Imagine, if you would, a cup.
Maybe it’s your favorite cup.
Now imagine that you want a cup of hot coffee.
You reach for your cup but, to your chagrin, you find that it is full of pens, gum wrappers, coins, paperclips, bits of broken crayons, a few wadded up receipts, and a couple of rubber bands.
What do you do?
Now, don’t say you would just get another cup out of the cupboard. There is no cupboard in this metaphor. That cup right there is your only choice.
So you do the logical thing: you empty the cup!
How about another example?
Your refrigerator is full, but you have some leftover takeout, or birthday cake, or a lovely casserole that your neighbor brought over and you need to put it in the fridge.
What do you do?
You make space in the fridge!
Here’s another one:
Your closet is full of clothes from the winter, but it’s now spring and you need a new wardrobe.
What do you do?
You clean out your closet, making space for the new clothes, right?
You get the picture.
What does this have to do with creativity?
EVERYTHING!
If you don’t have the internal space for creativity, you cannot—I repeat, cannot—live up to your full creative potential.
You see, creativity requires space. Space for thinking. Space for feeling. Space for dreaming. Space for new ideas. Space for surprise.
If, like most people, your internal space is all filled up—with over-busy-ness, with worry, with regret, with work, with homework, with household obligations, with over-commitment, with plans and to-do lists and unnecessary obligations that you take on out of a sense of guilt or a need to please—then you have no room for creativity.

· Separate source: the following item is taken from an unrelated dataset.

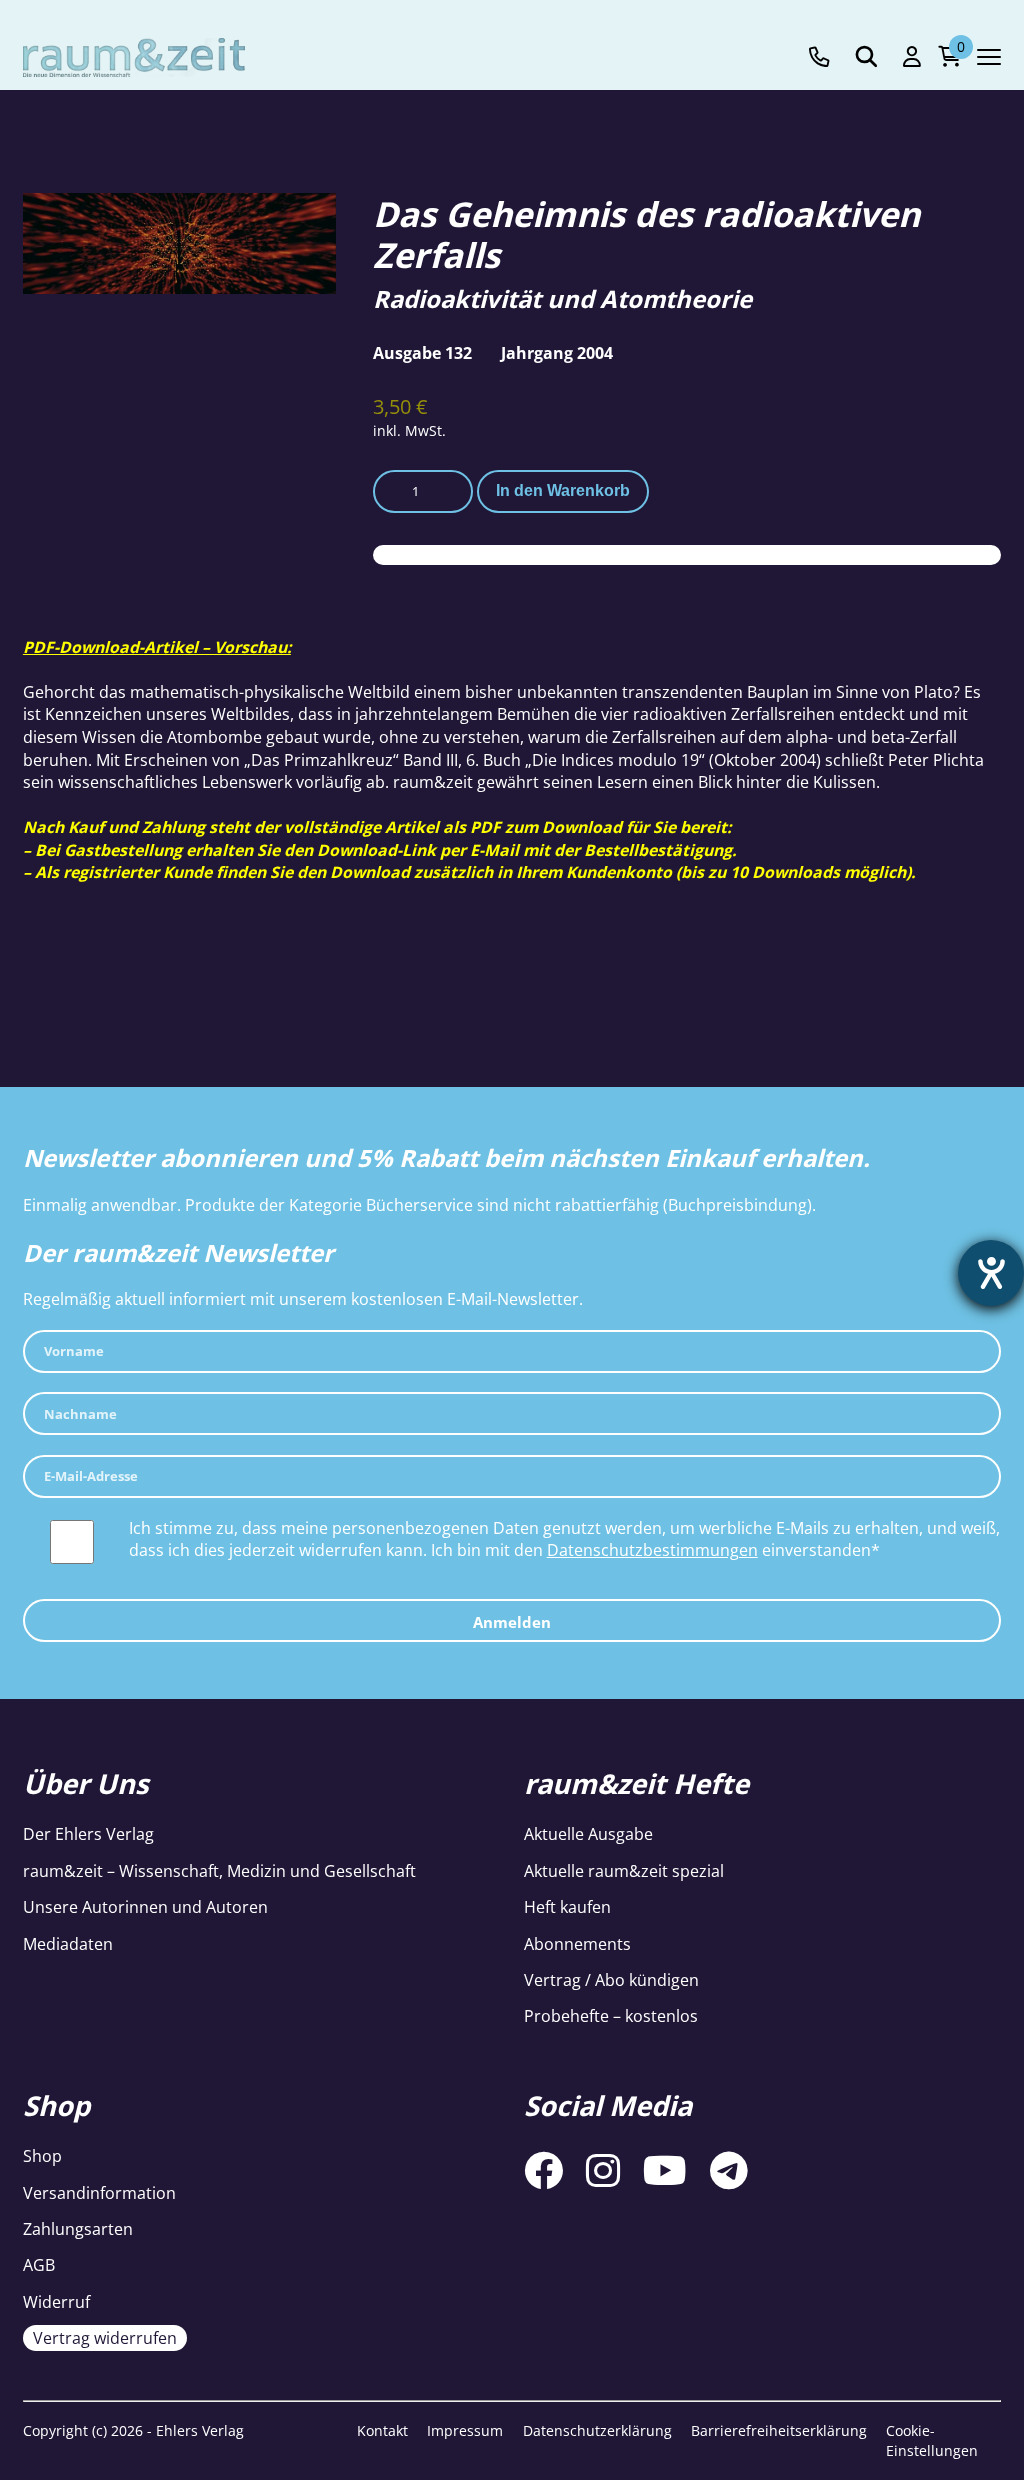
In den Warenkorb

So if you find yourself struggling for every line, fighting for every word…
Get empty.
How each one of us does that is different.
For some, it might mean completing necessary tasks that are weighing on the mind, like cleaning out the garage or finishing classes.
For others, it might mean taking on fewer responsibilities at home or at work, changing jobs altogether, or simply going on a vacation to de-stress.
It might mean learning to say “no” when people ask you to commit to yet another unnecessary obligation.
In my case, it meant consciously making the decision to stop overloading my brain.
You see, I have this crazy obsession with learning. I am always trying to improve myself, learn new skills, and pack more value into my “toolbox.” At any given moment, I have at least ten tabs open in my browser to various blog posts that are on my reading list, plus at least three books that I am in the middle of reading. Add to that a grad school class or two and my cup literally runneth over.
I was running around, learning all these great things, but I had a horrible case of writer’s block. I would dutifully sit down every day with my work-in-progress but I could not write one single paragraph.
One morning, the problem hit me. So I hit the brakes. Screech!
I was overloaded. Sure I had all this great new information swirling around inside my head and that should have been fantastic fodder for creativity—but it was more like a complete roadblock.
I consolidated my learning, cleared out my browser, and toned everything way down.
I made space.
I got empty.
And then something amazing happened. I did something that I absolutely love–something that is a passion of mine–but that I haven’t done at all for the past two years.
I worked in my garden. I cleaned out the beds, dumped the compost bin into them and worked the soil. I went to the nursery and bought tomato plants, pepper plants, and squash plants, and then I planted them. Now, every day I spend some time out in the garden, watering, weeding, or just sitting.
My writer’s block is gone.
You see, the very act of emptying our internal cup allows space not only for creativity, but also for the soul to recharge. And only then, when our batteries are fully charged, can we live up to our full creative potential.